(Exercise input)
# # # # # # #

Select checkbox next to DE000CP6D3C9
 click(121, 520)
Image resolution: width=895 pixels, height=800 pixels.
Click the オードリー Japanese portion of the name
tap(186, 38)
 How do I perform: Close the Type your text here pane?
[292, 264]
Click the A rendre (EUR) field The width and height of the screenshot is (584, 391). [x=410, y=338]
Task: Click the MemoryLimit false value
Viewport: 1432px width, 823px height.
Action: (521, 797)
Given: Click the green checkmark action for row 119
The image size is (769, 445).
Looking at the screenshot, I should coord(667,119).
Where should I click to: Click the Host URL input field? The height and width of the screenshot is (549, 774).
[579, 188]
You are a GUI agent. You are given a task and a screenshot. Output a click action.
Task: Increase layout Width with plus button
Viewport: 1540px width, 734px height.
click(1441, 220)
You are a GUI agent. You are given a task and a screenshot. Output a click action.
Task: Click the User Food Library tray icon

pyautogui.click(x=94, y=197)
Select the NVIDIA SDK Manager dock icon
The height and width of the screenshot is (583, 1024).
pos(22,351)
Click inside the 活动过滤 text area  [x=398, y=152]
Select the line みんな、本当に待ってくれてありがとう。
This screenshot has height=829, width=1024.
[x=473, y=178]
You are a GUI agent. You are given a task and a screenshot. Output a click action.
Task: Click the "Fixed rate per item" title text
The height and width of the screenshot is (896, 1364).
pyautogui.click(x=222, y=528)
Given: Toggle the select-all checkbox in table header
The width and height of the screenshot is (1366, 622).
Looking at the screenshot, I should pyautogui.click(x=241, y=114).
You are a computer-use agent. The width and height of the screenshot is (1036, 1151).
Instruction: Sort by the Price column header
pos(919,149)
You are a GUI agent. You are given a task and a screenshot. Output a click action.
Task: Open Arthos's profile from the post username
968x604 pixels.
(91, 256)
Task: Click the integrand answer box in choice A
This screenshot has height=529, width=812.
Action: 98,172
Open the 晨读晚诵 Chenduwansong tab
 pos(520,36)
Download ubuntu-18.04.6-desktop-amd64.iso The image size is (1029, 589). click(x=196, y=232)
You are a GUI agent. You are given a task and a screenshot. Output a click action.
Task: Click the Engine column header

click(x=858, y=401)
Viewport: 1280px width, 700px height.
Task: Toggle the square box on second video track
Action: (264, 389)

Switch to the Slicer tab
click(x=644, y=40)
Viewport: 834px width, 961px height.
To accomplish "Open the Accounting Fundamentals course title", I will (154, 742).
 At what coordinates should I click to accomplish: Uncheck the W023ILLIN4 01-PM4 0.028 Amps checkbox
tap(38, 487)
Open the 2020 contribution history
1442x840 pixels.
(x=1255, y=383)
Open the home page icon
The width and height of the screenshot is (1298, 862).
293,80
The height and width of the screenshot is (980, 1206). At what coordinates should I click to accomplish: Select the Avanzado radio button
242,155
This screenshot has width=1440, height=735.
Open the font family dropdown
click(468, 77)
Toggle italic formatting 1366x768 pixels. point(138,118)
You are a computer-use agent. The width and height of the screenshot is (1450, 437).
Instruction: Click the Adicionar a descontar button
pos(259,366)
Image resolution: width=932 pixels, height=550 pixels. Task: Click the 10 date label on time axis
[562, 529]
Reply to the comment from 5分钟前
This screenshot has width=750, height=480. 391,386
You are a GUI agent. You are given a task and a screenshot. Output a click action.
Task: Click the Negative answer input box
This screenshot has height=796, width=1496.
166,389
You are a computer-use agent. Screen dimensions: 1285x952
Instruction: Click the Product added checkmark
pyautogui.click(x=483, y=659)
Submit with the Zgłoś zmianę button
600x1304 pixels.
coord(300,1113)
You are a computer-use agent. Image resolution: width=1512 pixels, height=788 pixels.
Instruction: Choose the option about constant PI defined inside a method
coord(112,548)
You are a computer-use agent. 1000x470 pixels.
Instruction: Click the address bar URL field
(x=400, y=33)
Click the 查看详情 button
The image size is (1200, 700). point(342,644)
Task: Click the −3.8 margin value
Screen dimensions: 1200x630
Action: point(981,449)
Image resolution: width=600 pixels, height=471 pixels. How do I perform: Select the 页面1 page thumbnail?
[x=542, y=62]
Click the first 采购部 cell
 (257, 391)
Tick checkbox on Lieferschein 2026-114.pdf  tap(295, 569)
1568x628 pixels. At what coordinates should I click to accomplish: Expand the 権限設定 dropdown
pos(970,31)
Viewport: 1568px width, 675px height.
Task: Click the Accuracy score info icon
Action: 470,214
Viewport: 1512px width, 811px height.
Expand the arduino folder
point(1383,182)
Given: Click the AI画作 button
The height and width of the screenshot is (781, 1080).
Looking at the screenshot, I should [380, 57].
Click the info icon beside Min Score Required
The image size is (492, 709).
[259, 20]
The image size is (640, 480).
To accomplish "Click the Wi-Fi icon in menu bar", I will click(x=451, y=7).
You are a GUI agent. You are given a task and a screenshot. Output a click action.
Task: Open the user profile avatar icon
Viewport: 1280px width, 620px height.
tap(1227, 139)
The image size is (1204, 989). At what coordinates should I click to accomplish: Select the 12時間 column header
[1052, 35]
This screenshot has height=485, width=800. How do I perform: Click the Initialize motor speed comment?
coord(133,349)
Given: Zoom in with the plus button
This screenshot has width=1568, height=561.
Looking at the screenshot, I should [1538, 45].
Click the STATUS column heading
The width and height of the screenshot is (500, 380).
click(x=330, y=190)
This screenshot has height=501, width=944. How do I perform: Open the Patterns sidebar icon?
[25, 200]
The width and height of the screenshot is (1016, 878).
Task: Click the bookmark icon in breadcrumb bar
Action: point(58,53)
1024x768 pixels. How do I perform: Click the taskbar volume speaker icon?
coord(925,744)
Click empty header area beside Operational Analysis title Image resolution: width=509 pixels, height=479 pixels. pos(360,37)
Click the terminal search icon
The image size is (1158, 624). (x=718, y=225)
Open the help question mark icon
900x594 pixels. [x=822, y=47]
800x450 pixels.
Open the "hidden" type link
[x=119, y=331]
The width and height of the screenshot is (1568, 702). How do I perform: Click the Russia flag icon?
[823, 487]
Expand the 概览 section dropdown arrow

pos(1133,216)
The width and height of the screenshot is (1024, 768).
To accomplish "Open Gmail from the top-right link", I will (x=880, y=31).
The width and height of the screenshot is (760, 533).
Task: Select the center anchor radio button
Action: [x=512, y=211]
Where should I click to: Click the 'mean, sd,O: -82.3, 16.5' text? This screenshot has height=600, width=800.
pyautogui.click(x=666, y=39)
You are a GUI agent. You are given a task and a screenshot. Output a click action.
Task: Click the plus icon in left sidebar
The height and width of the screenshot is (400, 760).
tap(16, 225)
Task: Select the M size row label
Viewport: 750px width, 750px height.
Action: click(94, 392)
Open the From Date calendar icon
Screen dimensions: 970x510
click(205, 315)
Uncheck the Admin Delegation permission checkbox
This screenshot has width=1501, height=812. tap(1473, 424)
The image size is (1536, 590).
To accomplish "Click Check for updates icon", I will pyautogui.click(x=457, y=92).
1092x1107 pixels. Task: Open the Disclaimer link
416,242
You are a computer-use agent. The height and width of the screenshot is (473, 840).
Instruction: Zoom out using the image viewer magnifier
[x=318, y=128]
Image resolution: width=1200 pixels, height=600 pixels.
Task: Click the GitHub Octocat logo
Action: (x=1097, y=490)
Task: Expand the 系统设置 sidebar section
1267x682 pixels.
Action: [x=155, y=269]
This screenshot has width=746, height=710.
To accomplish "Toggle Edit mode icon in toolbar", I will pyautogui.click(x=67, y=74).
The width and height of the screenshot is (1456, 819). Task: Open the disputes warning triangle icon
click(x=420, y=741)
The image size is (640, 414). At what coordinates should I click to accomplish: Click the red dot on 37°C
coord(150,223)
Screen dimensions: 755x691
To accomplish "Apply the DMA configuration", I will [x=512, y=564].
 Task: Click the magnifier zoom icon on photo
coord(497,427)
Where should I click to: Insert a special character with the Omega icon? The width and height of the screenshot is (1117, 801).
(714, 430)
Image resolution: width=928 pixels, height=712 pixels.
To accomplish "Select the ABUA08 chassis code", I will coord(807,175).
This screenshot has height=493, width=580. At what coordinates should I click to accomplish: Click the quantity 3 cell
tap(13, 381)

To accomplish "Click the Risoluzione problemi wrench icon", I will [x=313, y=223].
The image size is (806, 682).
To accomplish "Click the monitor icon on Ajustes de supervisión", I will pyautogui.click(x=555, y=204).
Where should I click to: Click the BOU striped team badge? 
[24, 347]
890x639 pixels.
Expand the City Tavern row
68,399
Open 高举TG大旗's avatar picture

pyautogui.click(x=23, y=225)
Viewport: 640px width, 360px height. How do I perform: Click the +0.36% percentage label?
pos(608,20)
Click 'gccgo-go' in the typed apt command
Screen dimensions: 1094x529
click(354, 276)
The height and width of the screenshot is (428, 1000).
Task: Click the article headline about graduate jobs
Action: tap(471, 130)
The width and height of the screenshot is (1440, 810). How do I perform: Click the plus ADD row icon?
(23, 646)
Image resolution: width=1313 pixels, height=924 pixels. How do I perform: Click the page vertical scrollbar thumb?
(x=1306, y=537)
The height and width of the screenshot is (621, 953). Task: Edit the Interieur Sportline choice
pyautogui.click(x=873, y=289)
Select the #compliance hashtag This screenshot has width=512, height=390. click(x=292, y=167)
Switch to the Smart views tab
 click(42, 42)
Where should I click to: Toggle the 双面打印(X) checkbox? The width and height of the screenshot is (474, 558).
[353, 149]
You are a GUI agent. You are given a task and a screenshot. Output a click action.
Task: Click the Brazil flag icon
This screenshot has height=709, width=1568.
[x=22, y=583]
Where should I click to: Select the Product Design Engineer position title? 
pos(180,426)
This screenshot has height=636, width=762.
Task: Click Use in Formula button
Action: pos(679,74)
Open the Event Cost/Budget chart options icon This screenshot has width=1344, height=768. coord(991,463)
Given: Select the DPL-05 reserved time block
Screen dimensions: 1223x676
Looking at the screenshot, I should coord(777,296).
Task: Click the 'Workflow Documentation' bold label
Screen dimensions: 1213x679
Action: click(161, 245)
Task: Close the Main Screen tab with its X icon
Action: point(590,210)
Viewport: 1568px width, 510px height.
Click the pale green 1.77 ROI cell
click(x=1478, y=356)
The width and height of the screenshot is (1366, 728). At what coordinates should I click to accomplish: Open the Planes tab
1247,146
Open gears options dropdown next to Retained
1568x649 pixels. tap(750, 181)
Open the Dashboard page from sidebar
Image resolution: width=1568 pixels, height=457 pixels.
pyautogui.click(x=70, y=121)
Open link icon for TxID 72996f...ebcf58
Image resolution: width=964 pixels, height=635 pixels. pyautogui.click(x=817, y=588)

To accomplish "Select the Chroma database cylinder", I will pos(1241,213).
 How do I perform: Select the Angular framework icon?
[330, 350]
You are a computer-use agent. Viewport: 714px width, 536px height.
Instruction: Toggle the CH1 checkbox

# # # # # # #

(Assigned task)
The lines from the beginning of the records through the line containing "Given: Click the green" should be reproduced exactly. Include nothing else.

(Finished exercise)
Select checkbox next to DE000CP6D3C9
 click(121, 520)
Image resolution: width=895 pixels, height=800 pixels.
Click the オードリー Japanese portion of the name
tap(186, 38)
 How do I perform: Close the Type your text here pane?
[292, 264]
Click the A rendre (EUR) field The width and height of the screenshot is (584, 391). [x=410, y=338]
Task: Click the MemoryLimit false value
Viewport: 1432px width, 823px height.
Action: (521, 797)
Given: Click the green checkmark action for row 119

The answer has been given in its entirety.